For craft brewers and home brewers, it’s a point of pride to present each beer with perfect foam.


So here’s a few tips on how to get some head.

Kit brewers:

Ditch the sugar man. Make your beer from what it should be made from – Malt. A glance over my computer screen shows shelves bursting at the seams with malt extracts of all types  - over 40 types, so there’s something there for everyone. Lose the damned sugar, unless you’re making something that needs invert sugar in it. Malt won’t only make your beer taste better, it’ll look a lot better with a light fluffy top on it.

Consider steeping some grains. See notes for extract brewers for details.

If you must cheat, then add a tiny amount (250g) of maltodextrine, but try pure malt extract first.

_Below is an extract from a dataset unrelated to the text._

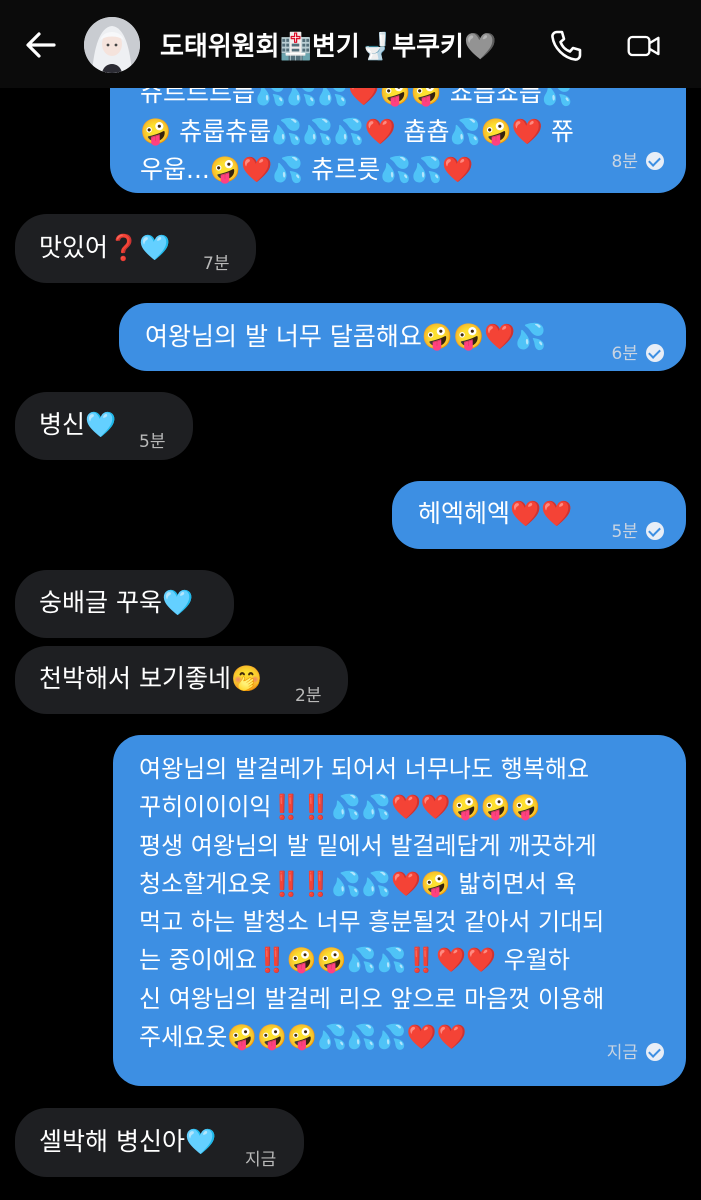 Image resolution: width=701 pixels, height=1200 pixels. I want to click on message-bubble-incoming: 천박해서 보기좋네🤭 2분, so click(182, 680).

The add some hops to the brew, whether it be a finishing hop pack steeped in boiling water for 10 minutes, adding some dry hops to the fermenter after fermentation is complete or both.  Careful though. Hops adds amazingly tasty notes to your beer.


Extract Brewers:

Again, pure malt brews will always produce better foam. You can also try steeping some grains and doing a small boil. Try a bit of light crystal malt (250g) and even try some Briess Dextrine Malt (aka Carapils or Caramel Pilsner – 250g) your brew shop should be able to mill it for you. Steep the grains enclosed in a hop sock in a couple of litres of hot water for about 20 minutes, then remove the grains and boil the remaining liquid for 20-30 minutes before adding it to the brew and mixing it all up in the fermenter.

Grain Brewers:

Consider your grain bill. Adding a bit of specialty malt like crystal, carapils or whatever suits the style, avoid low temp protein rests, stay up around 53 or 55 deg C and not for too long. Typically 10-15 minutes is enough. After your saccharification, consider stepping to 72 Deg for a GlycoProtein rest of 20-30 minutes. Also remember that hop oils are foam positive. Adding late addition hops and dry hops will also help along the way.

For Everyone:

Clean your glasses in a high alkaline glass cleaning solution using very hot water and change glasses regularly thoughout the session to avoid contamination from food oils. Nuts, chips chops and pizza are mood builders but they’re also head killers.

Also, be the guy who cleans his beer glasses up and while you’re at it, clean the table down and clean up your cold glass marks. Brownie points man, think brownie points.